Startups, Qualcomm outperform Nvidia in efficiency of chips training ChatGPT-like AI models
US chipmaker Qualcomm, along with US-based machine learning (ML)-focused chipmaking startup SiMa, and Taiwan-based Neuchips, all outperformed market leader Nvidia in numerous power efficiency scores of high-performance enterprise chips that are used by data centers, cloud platforms and artificial intelligence (AI)-training tech firms globally. While SiMa chips achieved faster latency of processing in edge computing, Neuchips led the total volume of images processed per watt of power consumption — in image classification done using neural networks.
The power efficiency scores were published Wednesday by engineering consortium MLCommons’ latest benchmark figures for the March quarter, which simulated the performance of enterprise chips based on a language model similar to what powers the popular ChatGPT by OpenAI.
While Nvidia still ranks the highest in terms of outright performance with its ML-targeting enterprise graphics processing unit (GPU) chips, the Nvidia H11, Qualcomm’s proprietary AI Cloud 100 (QAIC100) AI processing chip produced more efficient object detection performance in neural network tasks — resolving 3.2 queries per watt of electricity consumed, versus 2.7 queries per watt from Nvidia H100.
The figures come after a team of researchers at Google on Tuesday published a research paper on the company’s custom Tensor Processing Unit (TPU) chip-powered supercomputers, which it uses to train its large language models (LLMs). In the research paper, the researchers said that its TPU v4 ML-training supercomputer, which is 10x more powerful than its predecessor, is also nearly 2x more power efficient than Nvidia’s A100.
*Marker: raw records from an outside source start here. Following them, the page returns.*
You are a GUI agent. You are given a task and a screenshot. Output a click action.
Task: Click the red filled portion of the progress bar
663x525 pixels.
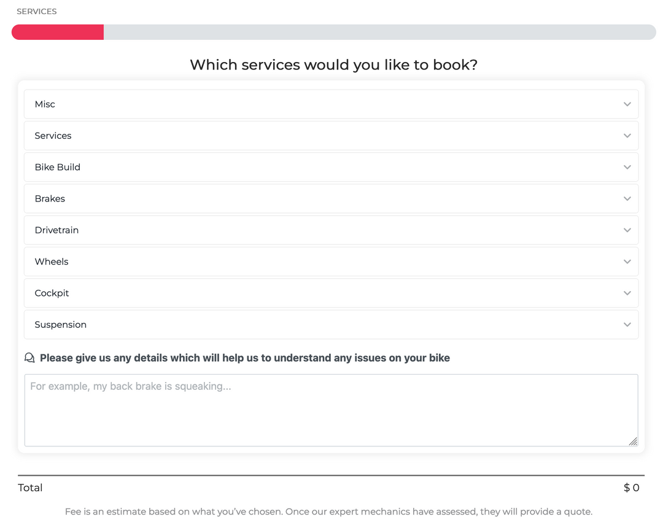[58, 32]
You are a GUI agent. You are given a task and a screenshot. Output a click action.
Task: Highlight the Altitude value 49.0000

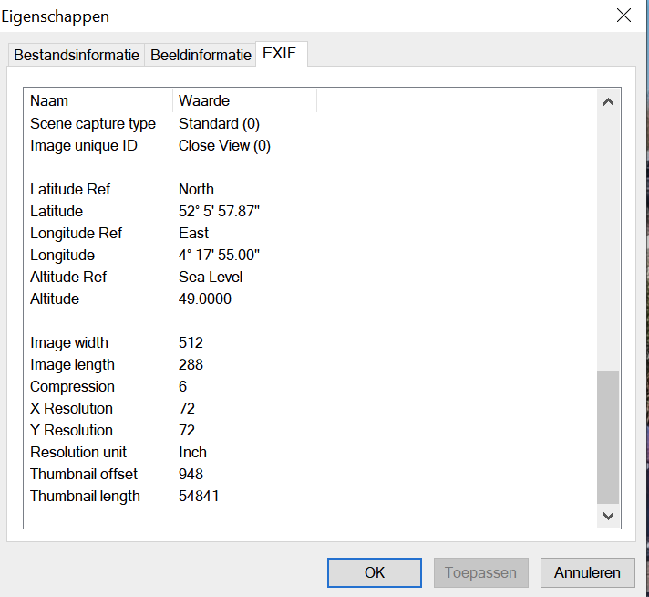click(205, 299)
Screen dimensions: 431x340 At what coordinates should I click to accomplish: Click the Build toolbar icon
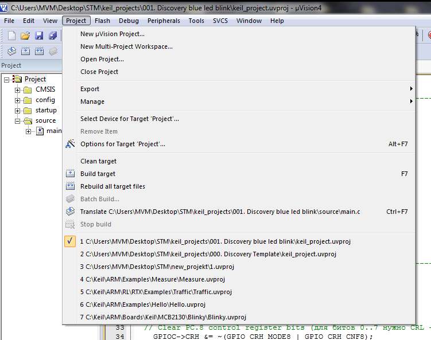click(x=25, y=51)
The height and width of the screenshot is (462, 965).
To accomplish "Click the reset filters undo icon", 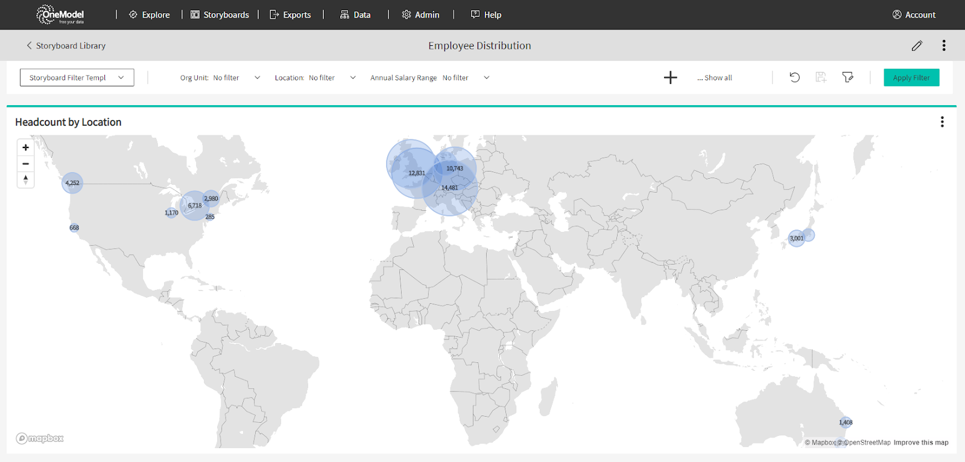I will click(794, 77).
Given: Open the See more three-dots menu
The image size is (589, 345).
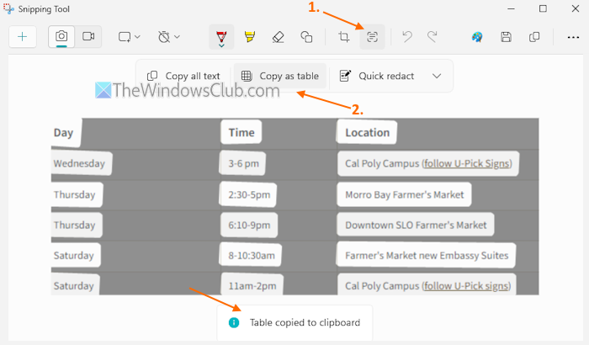Looking at the screenshot, I should click(x=572, y=37).
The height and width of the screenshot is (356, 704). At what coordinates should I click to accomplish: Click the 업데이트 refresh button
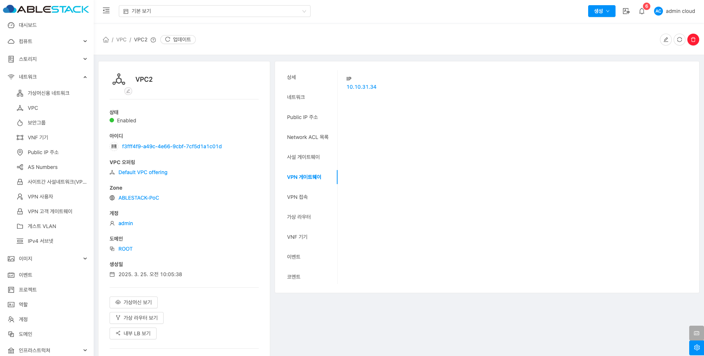pos(178,40)
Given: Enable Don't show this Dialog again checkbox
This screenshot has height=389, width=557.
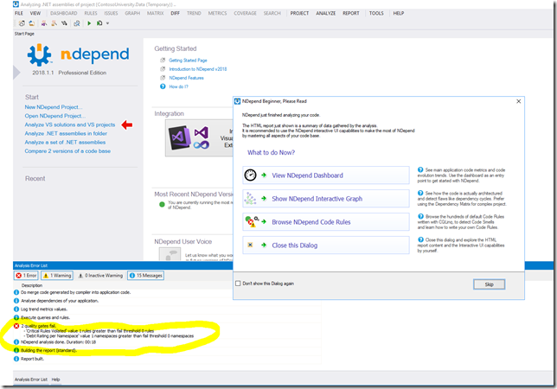Looking at the screenshot, I should point(239,284).
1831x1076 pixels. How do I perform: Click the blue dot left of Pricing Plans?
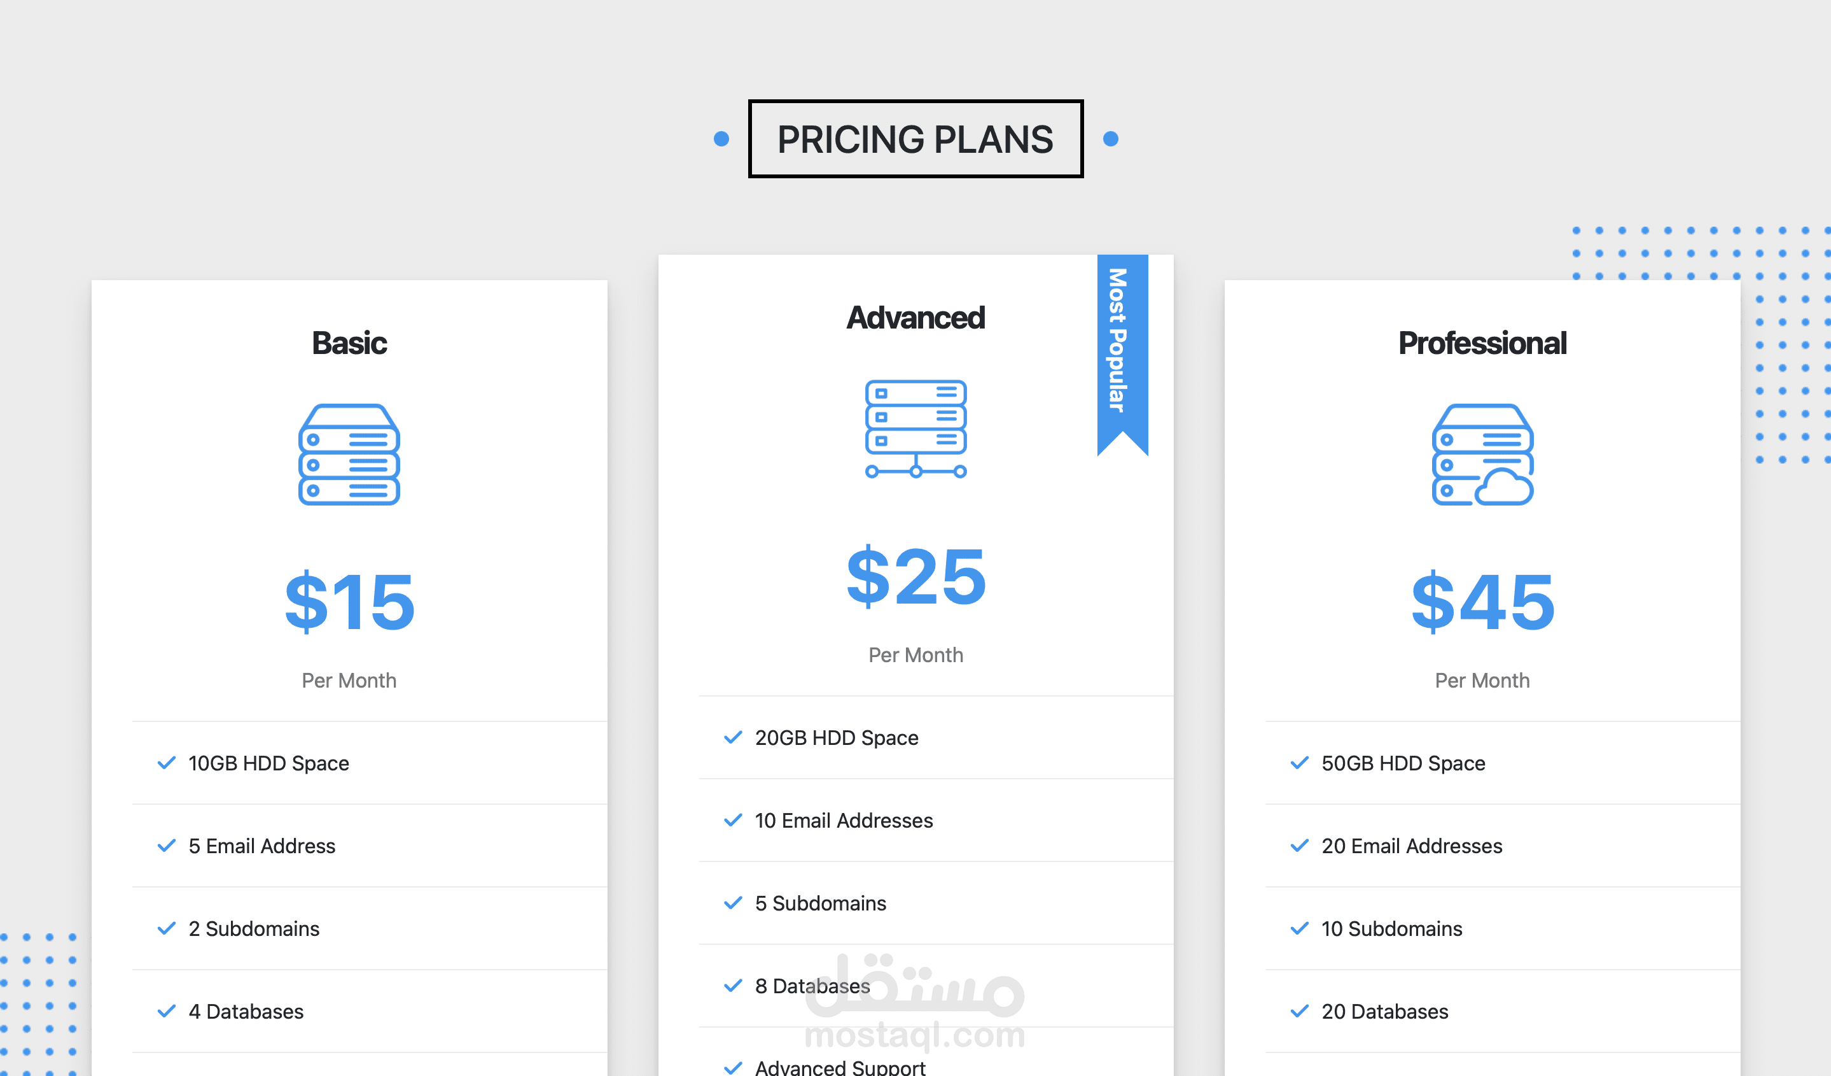(x=721, y=139)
To test the latest AI chips from companies around the world, MLCommons used the language model Bert-Large as the reference point. The latter is not an LLM, since it uses lesser data points (340 million parameters) in comparison to an industry-standard LLM such as OpenAI’s Generative Pre-trained Transformer (GPT)-3.5, which was the original database powering the popular ChatGPT chatbot. To be sure, GPT-3.5 used 175 billion data parameters, while its successor, GPT-4 released last month, is rumoured to have 3 trillion data points.
In an interview with EE Times, David Kanter, executive director of MLCommons, said that the consortium will start taking LLMs into account while benchmarking AI-training processors from the upcoming quarter, and the same will reflect in chip processing scores from later this year.
Nvidia being outperformed in terms of chip efficiency could be a significant inflection point — as of December last year, an enterprise GPU industry report by Jon Peddie Research pegged Nvidia with a market share of 88%. Companies, meanwhile, have highlighted the massive cost and volume of energy consumption required to train LLMs akin to OpenAI’s ChatGPT and Google’s Bard, as well as the hundreds of other formats and services such as the image-generating tool, Midjourney.
It is this problem that many are trying to solve. In an interview with EE Times, Krishna Rangasayee, chief executive of SiMa, whose chips outperformed Nvidia’s H100 in edge processing efficiency, said that the company is still working on the 16nm manufacturing node, and thus has plenty of room to decrease power consumption further in order to scale deployment of its chips.
The manufacturing node refers to the size of the transistor that is used inside a semiconductor chip. The smaller the size of the node, the more power efficient the chip is.